To spring such an upset, Nelson-Pallmeyer will need to win over more voters like Terry Gydesen. A veteran photographer, Gydesen cut her teeth covering the insurgent senate run of Paul Wellstone in 1990. She initially met Franken at a Weisman Art Museum party in 2003 to celebrate the release of her book, Twelve Years and Thirteen Days: Remembering Paul and Sheila Wellstone. The comedian was in town to hawk a book and agreed to make an appearance. “It threw the event into the stratosphere,” Gydesen recalls. “Every square inch of that museum was packed.”

This connection with Franken led the photographer to initially believe that she’d support his campaign when she decided to become a DFL delegate for the first time. Gydesen placed a Franken bumper sticker on her car. She caucused uncommitted at her local party convention, however, hoping to stay on good terms with both candidates and document the campaign.

Watching the two candidates over a course of months, she grew increasingly uneasy with the direction of the Franken campaign, particularly the lack of a campaign manager guiding the effort. “I was horrified by that,” she says.

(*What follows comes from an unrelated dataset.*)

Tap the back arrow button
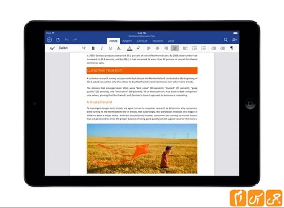(x=49, y=40)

The breaking point for Gydesen came at the 4th Congressional District convention in April. She was baffled by the Franken camp’s decision to fight a proposed question-and-answer session with the two candidates. In talking with Franken, Gydesen was also distressed by how unenthusiastic the candidate seemed. “Oh my god, he looks exhausted,” she recalls thinking. “I just looked at him and thought, ‘If you’re this tired now and we’re not even in the general election yet, what’s it going to be like when Norm Coleman’s hammering on him?’ “

In the meantime Gydesen was becoming a Nelson-Pallmeyer believer. His stark liberalism and chaotic campaign headquarters reminded her of Wellstone in 1990. “The media and really the party has told us that it’s going to be a race between Al Franken and Norm Coleman,” she says. “But I have to go with my heart. Who is the person that’s most aligned with my values and I think has the best chance of beating Norm because of those values?”

Gydesen acknowledges that she may have drank way too much Kool-Aid, but she fully believes that Nelson-Pallmeyer will walk away from the convention as the DFL endorsee. “I’m quite certain it’s going to be Jack,” she says. “I’ve talked to a lot of people. I think people are rightfully concerned about whether Al can win.”

Betty Tisel is another convert. She backed Keith Ellison over Nelson-Pallmeyer in his previous run for Congress two years ago. But she’s now devoting countless hours to his Senate run, charged with keeping tabs on the allegiances of the 1,400 DFL delegates.

“I have watched the positions shift from strong Franken to leaning Franken to undecided to Jack,” Tisel says. She’s confident that Nelson-Pallmeyer will at the very least force Franken to a second ballot before he can secure support from the 60 percent of delegates needed for endorsement. “I have a giant sombrero that I’m going to have to eat if there’s not two ballots,” she laughs.

At Nelson-Pallmeyer’s campaign headquarters in Minneapolis, there is, in Tisel’s words, a “little dorky brass bell” that campaign workers ring each time the candidate has secured the commitment of another delegate. “That bell has been ringing more and more,” she says. “It’s like slugging down a can of one of those power drinks. It just really makes us feel confident.”